Employers should take employee concerns regarding data privacy and security seriously not only to protect information, but also because subsequent adverse action against employees complaining about security breaches could provide the basis for a whistleblowing/retaliation claim, says a national law firm.

Jackson Lewis reports that at least one New Jersey court held recently that an employee who voices concerns regarding data security is engaged in protected whistleblowing activity under the New Jersey Conscientious Employee Protection Act. The recent amendments to the Health Insurance Portability and Accountability Act of 1996 under the American Recovery and Reinvestment Act “are prime examples of the wave of regulation directed at protecting personal data,” the law firm says. “While fear of data breaches, reputational harm, litigation and penalties usually drive company executives to action, employee whistleblower and retaliation claims also must be added to this list.”

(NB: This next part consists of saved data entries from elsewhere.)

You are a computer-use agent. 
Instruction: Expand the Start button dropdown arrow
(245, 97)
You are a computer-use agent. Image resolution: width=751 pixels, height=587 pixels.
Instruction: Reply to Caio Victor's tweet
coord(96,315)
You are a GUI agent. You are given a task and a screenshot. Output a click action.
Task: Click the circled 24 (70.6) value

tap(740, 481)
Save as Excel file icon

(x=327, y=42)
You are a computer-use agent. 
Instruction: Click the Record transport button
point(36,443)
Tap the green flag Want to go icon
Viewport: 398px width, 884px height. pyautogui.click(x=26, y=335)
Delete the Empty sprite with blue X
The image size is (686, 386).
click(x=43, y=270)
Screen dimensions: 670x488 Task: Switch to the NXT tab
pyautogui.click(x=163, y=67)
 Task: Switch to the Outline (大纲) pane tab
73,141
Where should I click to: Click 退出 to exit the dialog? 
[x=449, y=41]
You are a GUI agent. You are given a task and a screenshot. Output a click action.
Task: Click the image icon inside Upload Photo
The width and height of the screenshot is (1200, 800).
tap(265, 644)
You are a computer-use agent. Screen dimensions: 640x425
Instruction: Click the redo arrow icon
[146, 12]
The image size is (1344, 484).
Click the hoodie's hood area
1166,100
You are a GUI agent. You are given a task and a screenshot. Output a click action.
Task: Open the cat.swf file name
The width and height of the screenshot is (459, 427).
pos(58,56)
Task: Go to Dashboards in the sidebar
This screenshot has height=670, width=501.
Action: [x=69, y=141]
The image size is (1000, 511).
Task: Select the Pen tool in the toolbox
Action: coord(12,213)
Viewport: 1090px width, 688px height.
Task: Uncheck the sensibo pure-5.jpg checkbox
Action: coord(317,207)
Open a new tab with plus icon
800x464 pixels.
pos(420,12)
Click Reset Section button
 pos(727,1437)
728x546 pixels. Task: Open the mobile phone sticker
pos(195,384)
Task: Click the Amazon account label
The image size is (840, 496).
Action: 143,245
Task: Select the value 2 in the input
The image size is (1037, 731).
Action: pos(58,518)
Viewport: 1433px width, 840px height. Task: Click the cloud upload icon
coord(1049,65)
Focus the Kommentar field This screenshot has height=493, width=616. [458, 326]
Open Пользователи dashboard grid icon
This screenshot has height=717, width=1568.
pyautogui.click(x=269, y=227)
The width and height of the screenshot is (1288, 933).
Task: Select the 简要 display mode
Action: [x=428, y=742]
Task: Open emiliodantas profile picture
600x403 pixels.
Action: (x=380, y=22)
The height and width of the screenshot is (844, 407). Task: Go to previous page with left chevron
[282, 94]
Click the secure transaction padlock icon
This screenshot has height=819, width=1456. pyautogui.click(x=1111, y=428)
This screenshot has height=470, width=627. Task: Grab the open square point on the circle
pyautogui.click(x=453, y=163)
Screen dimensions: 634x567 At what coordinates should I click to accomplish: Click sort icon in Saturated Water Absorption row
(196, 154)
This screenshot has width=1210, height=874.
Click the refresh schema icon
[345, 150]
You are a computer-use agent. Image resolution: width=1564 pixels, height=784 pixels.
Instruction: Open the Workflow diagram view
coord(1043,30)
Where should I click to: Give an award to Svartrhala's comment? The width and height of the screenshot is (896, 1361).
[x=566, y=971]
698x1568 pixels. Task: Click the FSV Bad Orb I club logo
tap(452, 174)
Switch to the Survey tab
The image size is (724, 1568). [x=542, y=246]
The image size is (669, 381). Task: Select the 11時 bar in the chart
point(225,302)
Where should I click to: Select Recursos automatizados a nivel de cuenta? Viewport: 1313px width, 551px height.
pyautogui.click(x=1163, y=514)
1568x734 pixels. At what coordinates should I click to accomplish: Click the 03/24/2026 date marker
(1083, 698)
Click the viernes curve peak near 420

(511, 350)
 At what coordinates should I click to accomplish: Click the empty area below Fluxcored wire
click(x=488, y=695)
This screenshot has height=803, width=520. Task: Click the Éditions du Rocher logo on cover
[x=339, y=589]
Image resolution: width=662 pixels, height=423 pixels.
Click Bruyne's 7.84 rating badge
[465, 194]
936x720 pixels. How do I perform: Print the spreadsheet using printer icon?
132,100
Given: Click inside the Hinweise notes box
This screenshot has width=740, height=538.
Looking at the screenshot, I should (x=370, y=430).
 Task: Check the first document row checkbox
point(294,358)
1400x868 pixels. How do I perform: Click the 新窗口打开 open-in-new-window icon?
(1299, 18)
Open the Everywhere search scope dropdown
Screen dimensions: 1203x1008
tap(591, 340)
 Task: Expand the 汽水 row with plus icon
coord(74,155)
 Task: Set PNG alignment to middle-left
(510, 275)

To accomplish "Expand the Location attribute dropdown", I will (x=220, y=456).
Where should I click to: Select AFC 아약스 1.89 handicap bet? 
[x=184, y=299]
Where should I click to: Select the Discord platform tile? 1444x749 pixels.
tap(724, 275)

“An employee might express concern to his supervisor that the company provides no privacy training for employees with access to personal information, or that company laptops are not password-protected. An employee might even refuse to utilize certain information systems because of a belief, correct or incorrect, that the systems are not adequately safeguarded. An employee that subsequently experiences adverse employment action, such as the termination of employment, could claim the adverse action was in retaliation for complaints concerning the company’s alleged data security deficiencies,” the law firm says.